One is tempted to facetiously ask what some of these Republican lawmakers have been smoking. Speaking in support of Trump's planned border wall with CNN on Feb. 22, Rep. Trent Franks (R-AZ) offered this astonishing speculation: "There are national security implications here for a porous border. We sometimes used to make the point that, you know, if someone wanted to smuggle a dangerous weapon, even a nuclear weapon, into America, how would they do it? And the suggestion was made, 'Well, we'll simply hide it in a bale of marijuana.'"

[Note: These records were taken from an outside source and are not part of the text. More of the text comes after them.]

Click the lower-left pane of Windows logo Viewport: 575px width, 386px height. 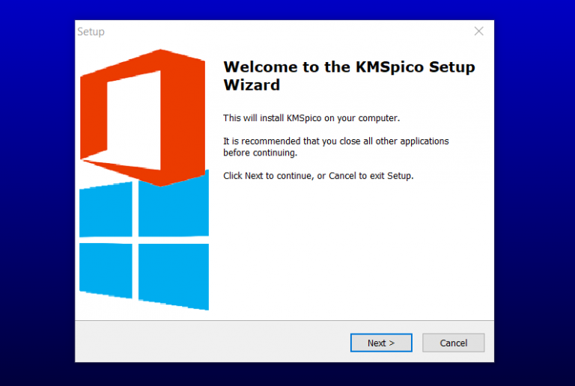106,271
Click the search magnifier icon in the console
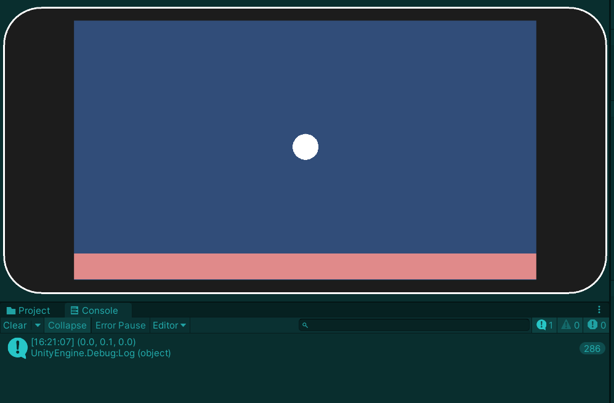 click(305, 325)
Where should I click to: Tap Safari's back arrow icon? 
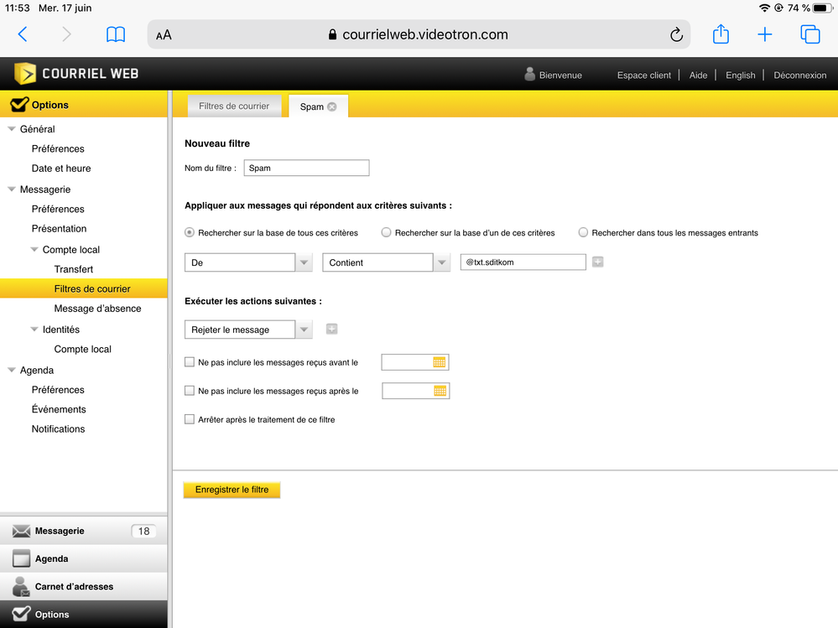point(23,34)
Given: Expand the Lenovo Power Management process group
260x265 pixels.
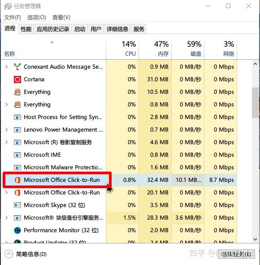Looking at the screenshot, I should pyautogui.click(x=7, y=130).
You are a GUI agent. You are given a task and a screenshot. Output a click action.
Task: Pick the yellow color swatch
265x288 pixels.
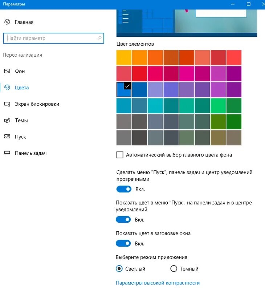pos(124,57)
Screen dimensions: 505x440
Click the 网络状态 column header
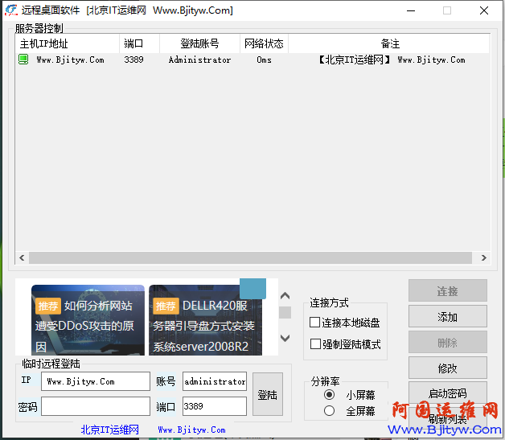(264, 43)
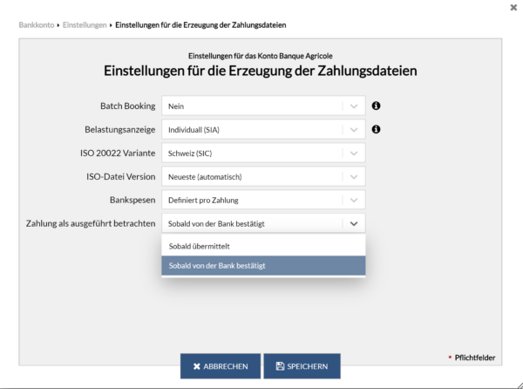Image resolution: width=523 pixels, height=389 pixels.
Task: Show info tooltip for Batch Booking
Action: click(377, 106)
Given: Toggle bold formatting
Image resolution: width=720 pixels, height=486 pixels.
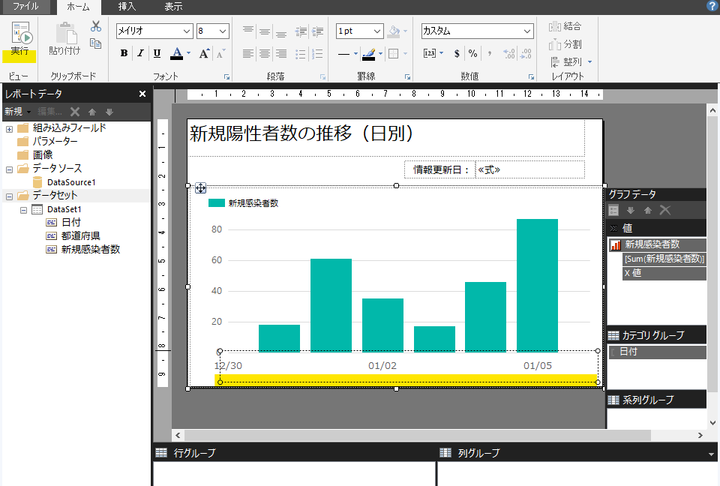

There are so many things wrong with this, we hardly know where to begin. For starters, how would these hypothetical terrorists get their nuke into Mexico in the first place? And why smuggle the nuke in a shipment of cannabis—which is already illegal and itself has to be smuggled in, and will be confiscated by authorities if detected?
Critics of the proposed border wall already note that cannabis smugglers have taken to using catapults to get their product over the line. Just last week, another such catapult contraption was found by US border agents affixed to the top of the fence near the Douglas crossing southeast of Tucson. But if these imaginary conspirators were going to use a catapult to get a nuke in, they could do so without wrapping it in cannabis. They'd also have to be sure the impact didn't set it off, blowing up a bunch of empty desert. And of course, the proposed wall would do precisely nothing to guard against this extreme improbability.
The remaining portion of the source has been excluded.